Remove compact_assistant_xml, compact_assistant_xml_selective, _xml_replacer,
_build_tc_lookup and _TOOL_USE_RE. These functions compact inline
<tool_use name=... id=...>...</tool_use> XML blocks inside assistant message
content, which only exist on providers that don't natively support
tool_use blocks (e.g. AWS Bedrock socle in bouzecode). Upstream cheetahclaws
uses the native Anthropic content: [{"type":"tool_use", ...}] format, so
these functions early-returned on every call and the compact_tool_history
branch that invoked compact_assistant_xml was a no-op.

Also fix _apply_context_gc which was wrapped in a double try/except where
the outer pass was unreachable, and which imported only apply_gc while
referencing inject_notes and prepend_verbatim_audit (NameError when
gc_state had entries). Replaced with a single try that imports all three
names and cleanly returns on ImportError if PR SafeRL-Lab#55 isn't deployed
alongside.

Test file drops the TestCompactAssistantXml / TestCompactAssistantXmlSelective
classes that exercised the removed functions.

Co-Authored-By: Claude Opus 4.7 (1M context) <noreply@anthropic.com>

Ref SafeRL-Lab#43

… compat)

Add gc_state (trashed_ids, snippets, notes) as a real field on AgentState,
serialize it in _build_session_data, and rehydrate it via a new helper
_restore_state_from_data that is shared by cmd_load / cmd_resume /
cmd_cloudsave load.

Without this, any /save followed by /load silently drops trashed_ids: the
tool_results previously elided by ContextGC re-materialize in the next
turn's context window, leaking tens of thousands of tokens on long
sessions. Tests cover save/load roundtrip and independence of gc_state
instances across AgentState instances.

Co-Authored-By: Claude Opus 4.7 (1M context) <noreply@anthropic.com>

Remove the compact_xml field from GCState, the compact_xml parameter from
the ContextGC tool schema, and the XML-compaction branch of apply_gc. The
branch used to dynamically import compact_assistant_xml /
compact_assistant_xml_selective from followup_compaction, but those only
match <tool_use name="X" id="Y">...</tool_use> strings inside assistant
text content -- a shape that only appears on providers without native
tool_use support (e.g. AWS Bedrock socle in bouzecode). Upstream
cheetahclaws emits native Anthropic content blocks, so the XML branch was
an unreachable no-op. The branch also had a latent NameError
(compact_assistant_xml_selective was imported under the wrong name),
which is why 2 existing tests were red against this branch.
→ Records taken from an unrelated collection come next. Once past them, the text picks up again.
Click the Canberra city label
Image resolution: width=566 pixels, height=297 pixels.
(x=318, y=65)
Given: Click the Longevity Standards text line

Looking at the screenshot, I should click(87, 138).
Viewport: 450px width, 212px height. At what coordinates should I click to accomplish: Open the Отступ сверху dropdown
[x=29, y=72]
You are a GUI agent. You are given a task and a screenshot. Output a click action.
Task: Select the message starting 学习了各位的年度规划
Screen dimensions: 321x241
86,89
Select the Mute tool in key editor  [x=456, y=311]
apply_gc is now a 3-line list comprehension dispatching to
_apply_gc_to_message, which in turn delegates to _stub_trashed_tool_result
and _apply_snippet_to_message. Each helper fits on one screen, names its
intent, and no longer hides behavior behind a dead early-return chain.

Co-Authored-By: Claude Opus 4.7 (1M context) <noreply@anthropic.com>

Introduce a generic config['disabled_tools'] list honoured by the tool
registry in two places:

- get_tool_schemas(disabled=...) filters disabled names out of the
  schema list sent to the LLM; the model never learns the tool exists.
- execute_tool(...) defense-in-depth: any tool_call whose name is
  disabled returns an explicit error tool_result instead of running.
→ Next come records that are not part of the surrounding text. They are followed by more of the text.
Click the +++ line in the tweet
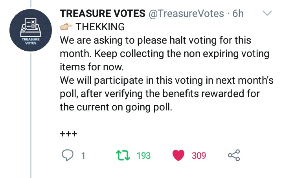coord(68,134)
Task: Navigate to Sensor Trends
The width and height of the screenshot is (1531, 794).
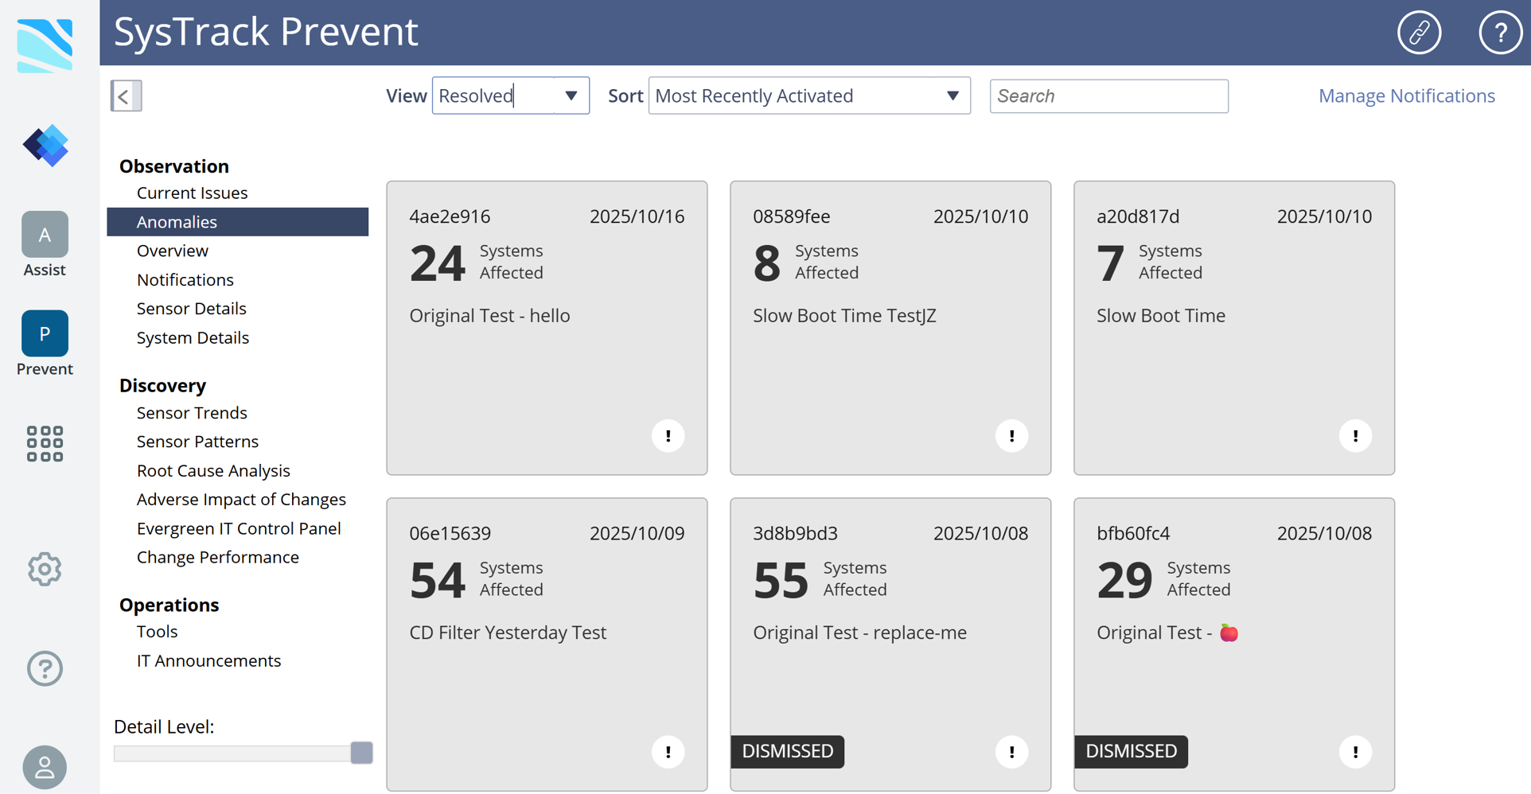Action: point(192,413)
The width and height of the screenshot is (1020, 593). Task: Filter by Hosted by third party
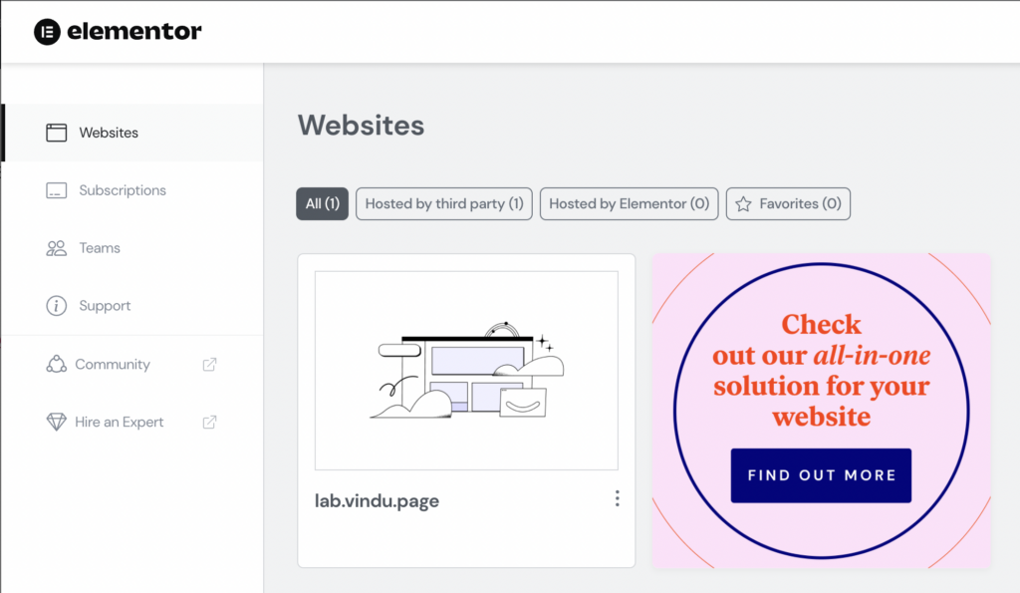click(x=444, y=203)
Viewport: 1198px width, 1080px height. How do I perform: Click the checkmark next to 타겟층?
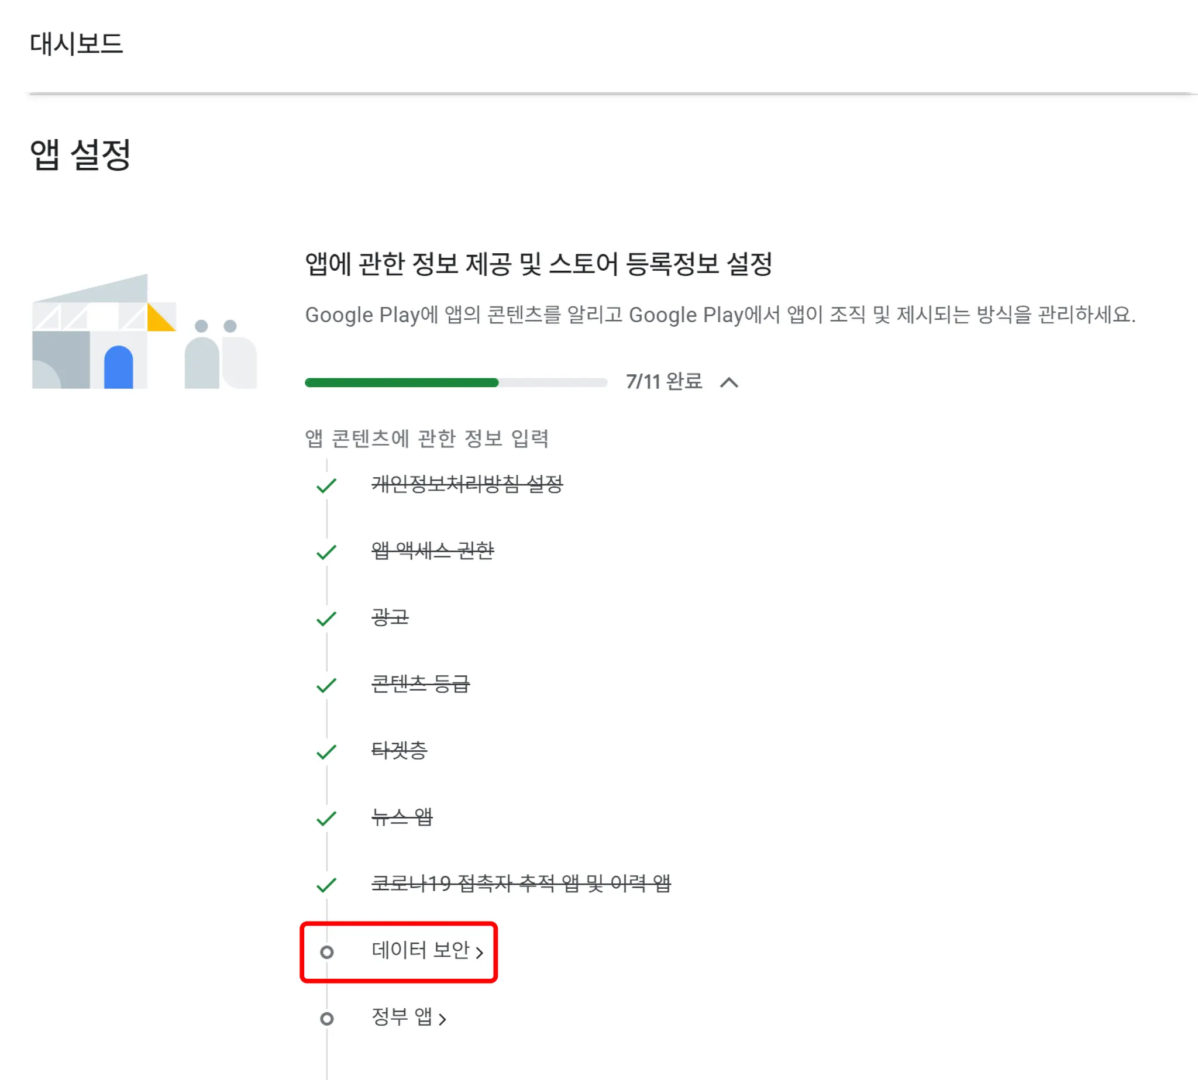[x=327, y=752]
agent.py passes config['disabled_tools'] to get_tool_schemas per turn.
Callers that set disabled_tools=['ContextGC'] now get pre-SafeRL-Lab#55
behaviour with the rest of this PR in place -- which is what makes
the ContextGC tool truly opt-out rather than an implicit behaviour
change for every existing integration.

Co-Authored-By: Claude Opus 4.7 (1M context) <noreply@anthropic.com>

agent.run builds a fresh per-turn config dict at the top of the function.
It adds _depth and _system_prompt so tools like Agent can read them, but
forgot to add _gc_state. As a result every ContextGC invocation returned
"Error: no GC state available" and trashed_ids was never mutated in
production.

Add "_gc_state": state.gc_state to the merge. Because state.gc_state is
the same object across turns and is persisted in /save, ContextGC can now
read and mutate it, and its effects carry over a /load.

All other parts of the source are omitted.